Theoretically, song licensing in Epic’s video games could present a money-making opportunity for artists. But “it’s not something that I think any of us can make a determination on until they’ve already done this and released their financials,” says Marshall Moran, a Brooklyn musician and steering committee member of Union of Musicians and Allied Workers, a group that advocates for fair wages. “But unfortunately, transparency is always a difficult issue.”

Indeed, Bandcamp’s transparency about its financials are a rarity in the music, tech and digital entertainment worlds. In contrast, artists have had to work backwards to calculate Spotify’s pay rates, which are widely believed to amount to $0.0038 per stream.

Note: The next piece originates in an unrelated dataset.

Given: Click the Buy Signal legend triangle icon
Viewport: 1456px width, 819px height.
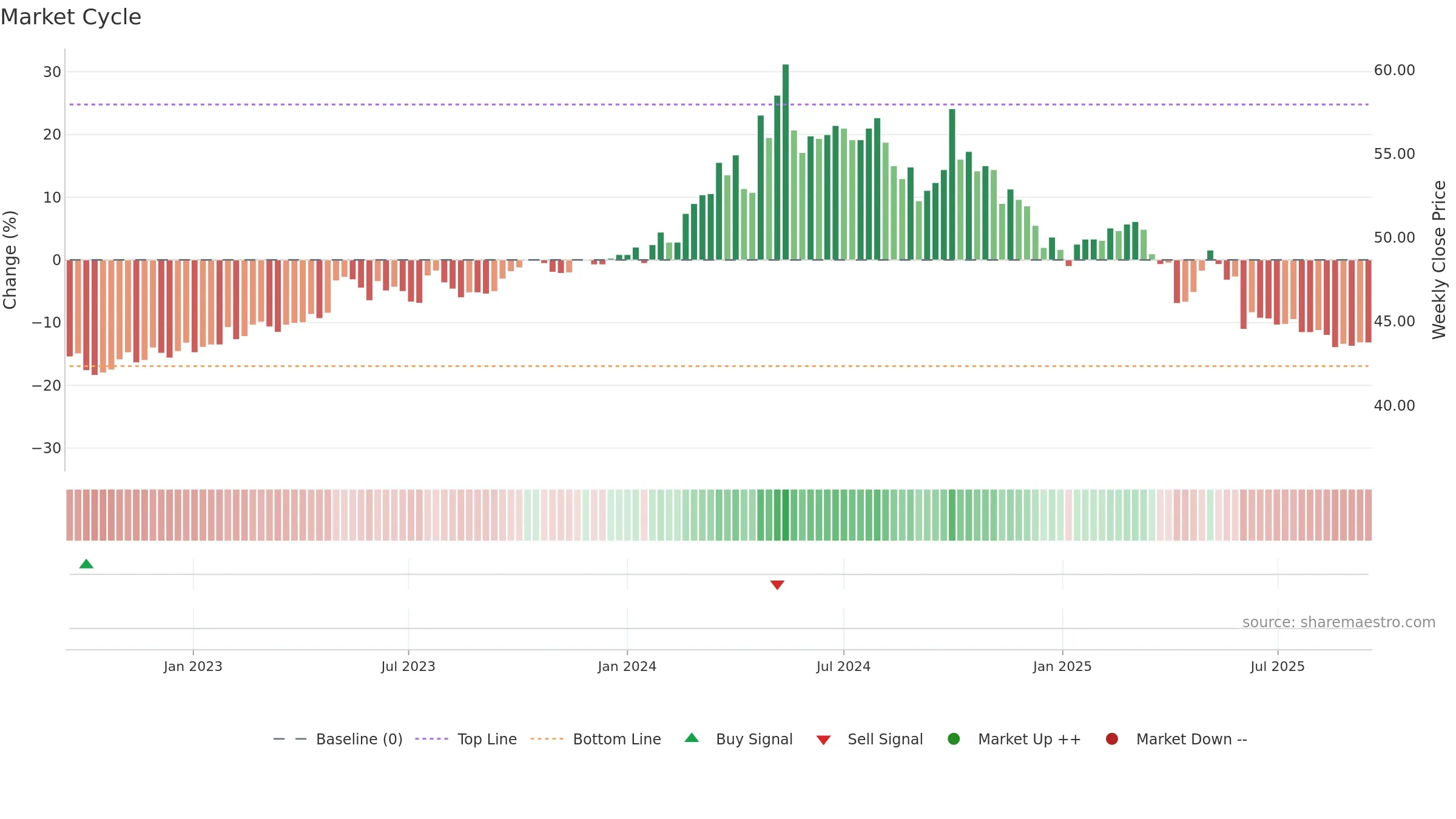Looking at the screenshot, I should (x=692, y=738).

In the digital music landscape, Bandcamp is the company artists perceive to be on their side. And because independent artists’ ability to make a living has been undermined over and over again—because of the pandemic, low streaming rates or corporate giants Goldenvoice and LiveNation buying out independent venues—many are looking at Epic’s acquisition of the platform with trepidation.

“It’s a little scary,” says Tracy Wilson, a musician and owner of the Richmond, Virginia-based independent music distributor Courtesy Desk. “Genuinely the last thing any independent artist wants to be given is even more question marks and more uncertainty because our landscape has been nothing but a slippery slope of bad news.”